» **Extracted material**:
☆ ☆ ☆

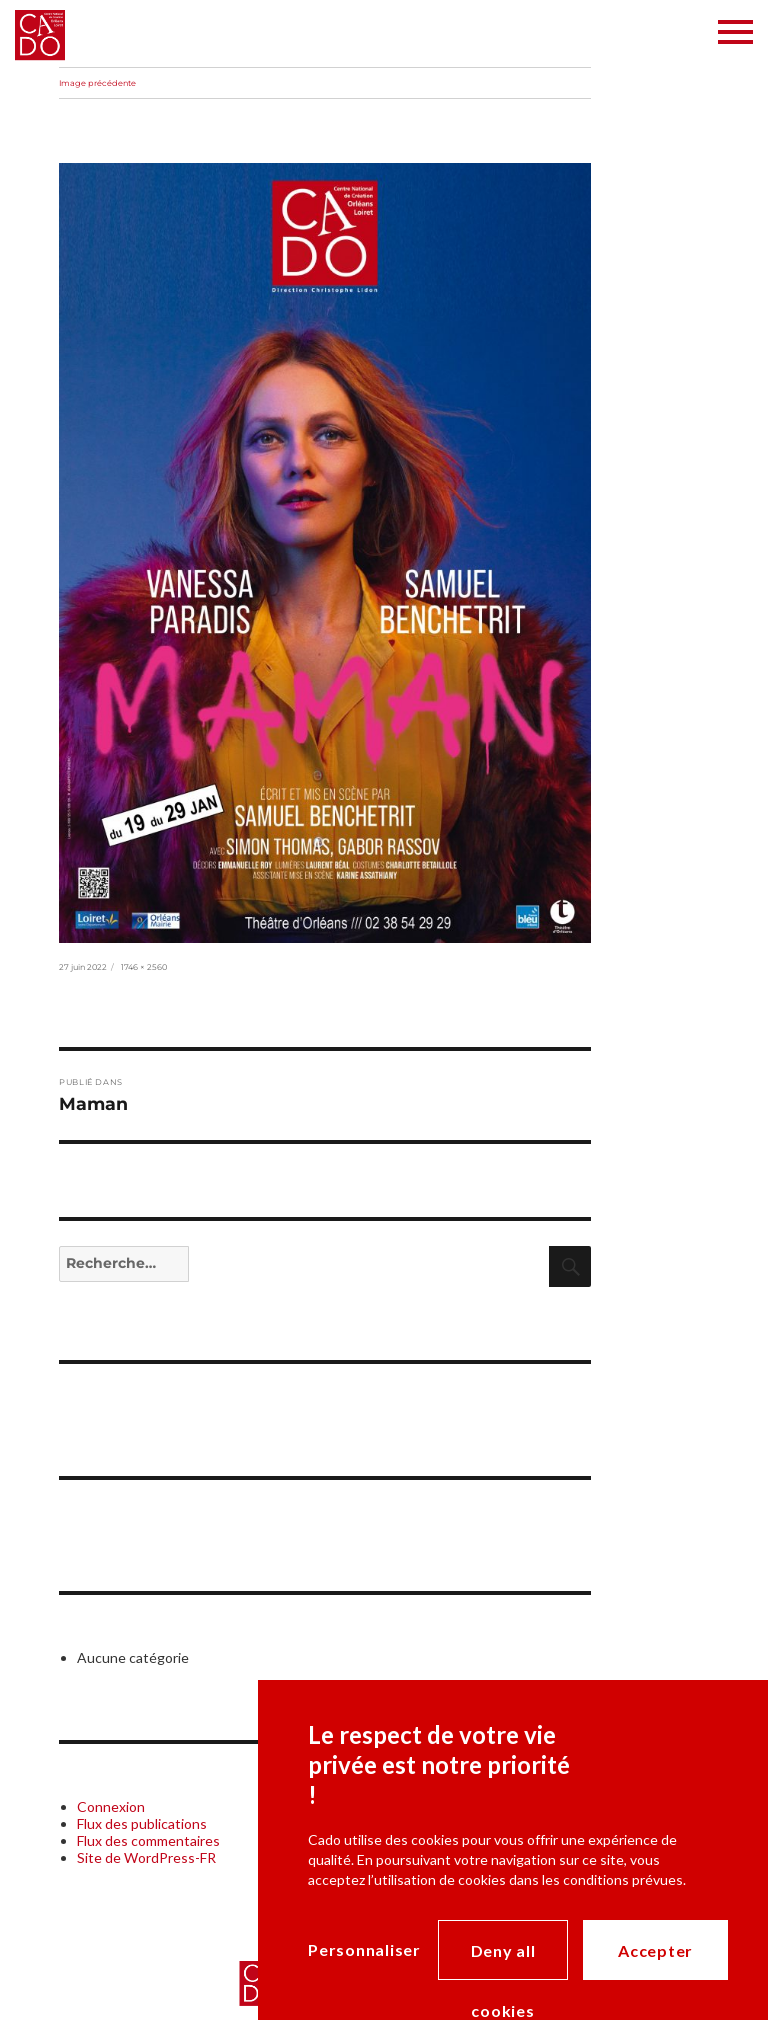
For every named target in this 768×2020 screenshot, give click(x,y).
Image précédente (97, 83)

☆ ☆ ☆

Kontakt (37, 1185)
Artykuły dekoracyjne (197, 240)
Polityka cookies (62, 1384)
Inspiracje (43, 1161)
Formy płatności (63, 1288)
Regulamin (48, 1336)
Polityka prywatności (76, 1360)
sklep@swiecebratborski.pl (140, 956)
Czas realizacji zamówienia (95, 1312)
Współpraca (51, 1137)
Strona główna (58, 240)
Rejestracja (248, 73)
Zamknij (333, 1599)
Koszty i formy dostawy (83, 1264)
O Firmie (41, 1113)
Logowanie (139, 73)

☆ ☆ ☆

» **Exercise requirements**: Express the lines from the line with "sklep@swiecebratborski.pl (140, 956)" to the line with "Logowanie (139, 73)", both included, as a Markdown table with the columns Row and Line. Each line gets a row number under Row and its text under Line, and blank lines are omitted.

» **Correct response**:
| Row | Line |
|---|---|
| 1 | sklep@swiecebratborski.pl (140, 956) |
| 2 | Czas realizacji zamówienia (95, 1312) |
| 3 | Współpraca (51, 1137) |
| 4 | Strona główna (58, 240) |
| 5 | Rejestracja (248, 73) |
| 6 | Zamknij (333, 1599) |
| 7 | Koszty i formy dostawy (83, 1264) |
| 8 | O Firmie (41, 1113) |
| 9 | Logowanie (139, 73) |